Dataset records
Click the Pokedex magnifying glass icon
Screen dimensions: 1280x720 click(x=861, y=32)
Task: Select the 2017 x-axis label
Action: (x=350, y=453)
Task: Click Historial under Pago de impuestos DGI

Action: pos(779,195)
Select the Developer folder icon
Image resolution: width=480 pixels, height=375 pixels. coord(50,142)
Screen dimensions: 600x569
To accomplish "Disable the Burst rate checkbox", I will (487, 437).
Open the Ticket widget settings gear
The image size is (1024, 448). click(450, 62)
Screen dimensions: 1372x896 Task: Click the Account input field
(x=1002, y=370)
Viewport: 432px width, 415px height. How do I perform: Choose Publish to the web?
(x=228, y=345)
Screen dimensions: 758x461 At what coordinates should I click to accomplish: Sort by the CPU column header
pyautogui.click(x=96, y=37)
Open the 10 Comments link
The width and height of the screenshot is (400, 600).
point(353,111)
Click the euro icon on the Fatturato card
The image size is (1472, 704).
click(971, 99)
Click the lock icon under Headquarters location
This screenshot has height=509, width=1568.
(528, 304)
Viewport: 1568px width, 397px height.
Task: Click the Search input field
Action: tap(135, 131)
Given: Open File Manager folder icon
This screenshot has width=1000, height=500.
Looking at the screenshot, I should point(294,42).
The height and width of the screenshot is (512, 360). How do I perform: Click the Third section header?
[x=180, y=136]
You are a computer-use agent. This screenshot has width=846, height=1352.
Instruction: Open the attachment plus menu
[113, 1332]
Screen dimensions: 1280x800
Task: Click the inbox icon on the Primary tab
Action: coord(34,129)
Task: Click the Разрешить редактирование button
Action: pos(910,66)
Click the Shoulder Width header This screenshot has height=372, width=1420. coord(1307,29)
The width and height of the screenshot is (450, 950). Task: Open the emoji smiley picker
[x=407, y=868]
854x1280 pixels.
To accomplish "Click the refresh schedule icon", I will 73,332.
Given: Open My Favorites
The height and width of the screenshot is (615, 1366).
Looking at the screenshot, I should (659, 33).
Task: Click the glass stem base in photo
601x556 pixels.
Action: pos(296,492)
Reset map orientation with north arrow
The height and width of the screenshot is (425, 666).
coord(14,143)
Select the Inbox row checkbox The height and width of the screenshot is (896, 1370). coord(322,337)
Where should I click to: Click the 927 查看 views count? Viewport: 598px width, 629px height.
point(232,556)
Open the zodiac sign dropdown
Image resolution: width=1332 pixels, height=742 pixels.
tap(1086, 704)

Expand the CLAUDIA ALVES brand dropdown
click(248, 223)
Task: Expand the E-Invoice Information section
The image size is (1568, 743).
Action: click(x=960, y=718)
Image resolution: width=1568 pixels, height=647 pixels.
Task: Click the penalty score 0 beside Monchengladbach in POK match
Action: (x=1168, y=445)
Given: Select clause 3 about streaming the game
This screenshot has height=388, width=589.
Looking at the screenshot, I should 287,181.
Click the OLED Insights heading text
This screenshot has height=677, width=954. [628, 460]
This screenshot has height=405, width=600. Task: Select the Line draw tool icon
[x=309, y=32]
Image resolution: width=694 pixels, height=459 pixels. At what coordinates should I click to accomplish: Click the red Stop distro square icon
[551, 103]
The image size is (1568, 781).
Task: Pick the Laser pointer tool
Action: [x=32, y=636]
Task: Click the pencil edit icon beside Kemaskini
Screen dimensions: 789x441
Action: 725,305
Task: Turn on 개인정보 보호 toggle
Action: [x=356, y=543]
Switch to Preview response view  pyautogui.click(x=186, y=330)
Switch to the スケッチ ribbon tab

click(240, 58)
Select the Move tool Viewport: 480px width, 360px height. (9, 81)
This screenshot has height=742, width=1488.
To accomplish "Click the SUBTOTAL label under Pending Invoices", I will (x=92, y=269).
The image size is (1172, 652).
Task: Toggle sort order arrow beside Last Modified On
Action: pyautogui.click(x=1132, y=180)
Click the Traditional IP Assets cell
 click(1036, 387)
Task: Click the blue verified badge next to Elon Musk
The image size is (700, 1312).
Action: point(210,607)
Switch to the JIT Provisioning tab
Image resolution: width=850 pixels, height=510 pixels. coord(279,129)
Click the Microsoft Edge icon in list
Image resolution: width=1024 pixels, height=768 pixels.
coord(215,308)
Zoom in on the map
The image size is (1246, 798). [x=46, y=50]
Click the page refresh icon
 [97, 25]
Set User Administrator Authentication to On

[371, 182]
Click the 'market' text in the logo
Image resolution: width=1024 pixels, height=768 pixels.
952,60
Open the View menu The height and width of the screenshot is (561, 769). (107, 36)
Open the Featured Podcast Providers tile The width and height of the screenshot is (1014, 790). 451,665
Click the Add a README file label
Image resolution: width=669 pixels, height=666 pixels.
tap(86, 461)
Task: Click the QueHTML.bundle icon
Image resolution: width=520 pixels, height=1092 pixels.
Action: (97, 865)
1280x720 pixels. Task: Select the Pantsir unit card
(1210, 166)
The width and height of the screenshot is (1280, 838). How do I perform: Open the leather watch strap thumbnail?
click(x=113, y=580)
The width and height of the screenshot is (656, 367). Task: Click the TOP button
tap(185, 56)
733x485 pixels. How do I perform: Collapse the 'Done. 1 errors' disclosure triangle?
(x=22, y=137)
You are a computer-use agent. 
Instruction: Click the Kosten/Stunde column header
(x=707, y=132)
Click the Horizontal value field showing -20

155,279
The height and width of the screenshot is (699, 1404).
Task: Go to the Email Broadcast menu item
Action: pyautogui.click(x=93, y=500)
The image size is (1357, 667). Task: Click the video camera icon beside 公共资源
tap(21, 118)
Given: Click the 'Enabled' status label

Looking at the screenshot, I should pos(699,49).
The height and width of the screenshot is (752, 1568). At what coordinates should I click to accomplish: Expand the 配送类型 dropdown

Your instructions:
The records given above are to be repeated in full, exactly.

Result for this exercise:
Click the Pokedex magnifying glass icon
Screen dimensions: 1280x720 click(x=861, y=32)
Task: Select the 2017 x-axis label
Action: (x=350, y=453)
Task: Click Historial under Pago de impuestos DGI

Action: pos(779,195)
Select the Developer folder icon
Image resolution: width=480 pixels, height=375 pixels. coord(50,142)
Screen dimensions: 600x569
To accomplish "Disable the Burst rate checkbox", I will (487, 437).
Open the Ticket widget settings gear
The image size is (1024, 448). click(450, 62)
Screen dimensions: 1372x896 Task: Click the Account input field
(x=1002, y=370)
Viewport: 432px width, 415px height. How do I perform: Choose Publish to the web?
(x=228, y=345)
Screen dimensions: 758x461 At what coordinates should I click to accomplish: Sort by the CPU column header
pyautogui.click(x=96, y=37)
Open the 10 Comments link
The width and height of the screenshot is (400, 600).
point(353,111)
Click the euro icon on the Fatturato card
The image size is (1472, 704).
click(971, 99)
Click the lock icon under Headquarters location
This screenshot has height=509, width=1568.
(528, 304)
Viewport: 1568px width, 397px height.
Task: Click the Search input field
Action: tap(135, 131)
Given: Open File Manager folder icon
This screenshot has width=1000, height=500.
Looking at the screenshot, I should point(294,42).
The height and width of the screenshot is (512, 360). How do I perform: Click the Third section header?
[x=180, y=136]
You are a computer-use agent. This screenshot has width=846, height=1352.
Instruction: Open the attachment plus menu
[113, 1332]
Screen dimensions: 1280x800
Task: Click the inbox icon on the Primary tab
Action: coord(34,129)
Task: Click the Разрешить редактирование button
Action: pos(910,66)
Click the Shoulder Width header This screenshot has height=372, width=1420. coord(1307,29)
The width and height of the screenshot is (450, 950). Task: Open the emoji smiley picker
[x=407, y=868]
854x1280 pixels.
To accomplish "Click the refresh schedule icon", I will 73,332.
Given: Open My Favorites
The height and width of the screenshot is (615, 1366).
Looking at the screenshot, I should (659, 33).
Task: Click the glass stem base in photo
601x556 pixels.
Action: pos(296,492)
Reset map orientation with north arrow
The height and width of the screenshot is (425, 666).
coord(14,143)
Select the Inbox row checkbox The height and width of the screenshot is (896, 1370). coord(322,337)
Where should I click to: Click the 927 查看 views count? Viewport: 598px width, 629px height.
point(232,556)
Open the zodiac sign dropdown
Image resolution: width=1332 pixels, height=742 pixels.
tap(1086, 704)

Expand the CLAUDIA ALVES brand dropdown
click(248, 223)
Task: Expand the E-Invoice Information section
The image size is (1568, 743).
Action: click(x=960, y=718)
Image resolution: width=1568 pixels, height=647 pixels.
Task: Click the penalty score 0 beside Monchengladbach in POK match
Action: (x=1168, y=445)
Given: Select clause 3 about streaming the game
This screenshot has height=388, width=589.
Looking at the screenshot, I should 287,181.
Click the OLED Insights heading text
This screenshot has height=677, width=954. [628, 460]
This screenshot has height=405, width=600. Task: Select the Line draw tool icon
[x=309, y=32]
Image resolution: width=694 pixels, height=459 pixels. At what coordinates should I click to accomplish: Click the red Stop distro square icon
[551, 103]
The image size is (1568, 781).
Task: Pick the Laser pointer tool
Action: [x=32, y=636]
Task: Click the pencil edit icon beside Kemaskini
Screen dimensions: 789x441
Action: 725,305
Task: Turn on 개인정보 보호 toggle
Action: [x=356, y=543]
Switch to Preview response view  pyautogui.click(x=186, y=330)
Switch to the スケッチ ribbon tab

click(240, 58)
Select the Move tool Viewport: 480px width, 360px height. (9, 81)
This screenshot has height=742, width=1488.
To accomplish "Click the SUBTOTAL label under Pending Invoices", I will (x=92, y=269).
The image size is (1172, 652).
Task: Toggle sort order arrow beside Last Modified On
Action: pyautogui.click(x=1132, y=180)
Click the Traditional IP Assets cell
 click(1036, 387)
Task: Click the blue verified badge next to Elon Musk
The image size is (700, 1312).
Action: point(210,607)
Switch to the JIT Provisioning tab
Image resolution: width=850 pixels, height=510 pixels. coord(279,129)
Click the Microsoft Edge icon in list
Image resolution: width=1024 pixels, height=768 pixels.
coord(215,308)
Zoom in on the map
The image size is (1246, 798). [x=46, y=50]
Click the page refresh icon
 [97, 25]
Set User Administrator Authentication to On

[371, 182]
Click the 'market' text in the logo
Image resolution: width=1024 pixels, height=768 pixels.
952,60
Open the View menu The height and width of the screenshot is (561, 769). (107, 36)
Open the Featured Podcast Providers tile The width and height of the screenshot is (1014, 790). 451,665
Click the Add a README file label
Image resolution: width=669 pixels, height=666 pixels.
tap(86, 461)
Task: Click the QueHTML.bundle icon
Image resolution: width=520 pixels, height=1092 pixels.
Action: (97, 865)
1280x720 pixels. Task: Select the Pantsir unit card
(1210, 166)
The width and height of the screenshot is (1280, 838). How do I perform: Open the leather watch strap thumbnail?
click(x=113, y=580)
The width and height of the screenshot is (656, 367). Task: Click the TOP button
tap(185, 56)
733x485 pixels. How do I perform: Collapse the 'Done. 1 errors' disclosure triangle?
(x=22, y=137)
You are a computer-use agent. 
Instruction: Click the Kosten/Stunde column header
(x=707, y=132)
Click the Horizontal value field showing -20

155,279
The height and width of the screenshot is (699, 1404).
Task: Go to the Email Broadcast menu item
Action: pyautogui.click(x=93, y=500)
The image size is (1357, 667). Task: Click the video camera icon beside 公共资源
tap(21, 118)
Given: Click the 'Enabled' status label

Looking at the screenshot, I should pos(699,49).
The height and width of the screenshot is (752, 1568). At what coordinates should I click to accomplish: Expand the 配送类型 dropdown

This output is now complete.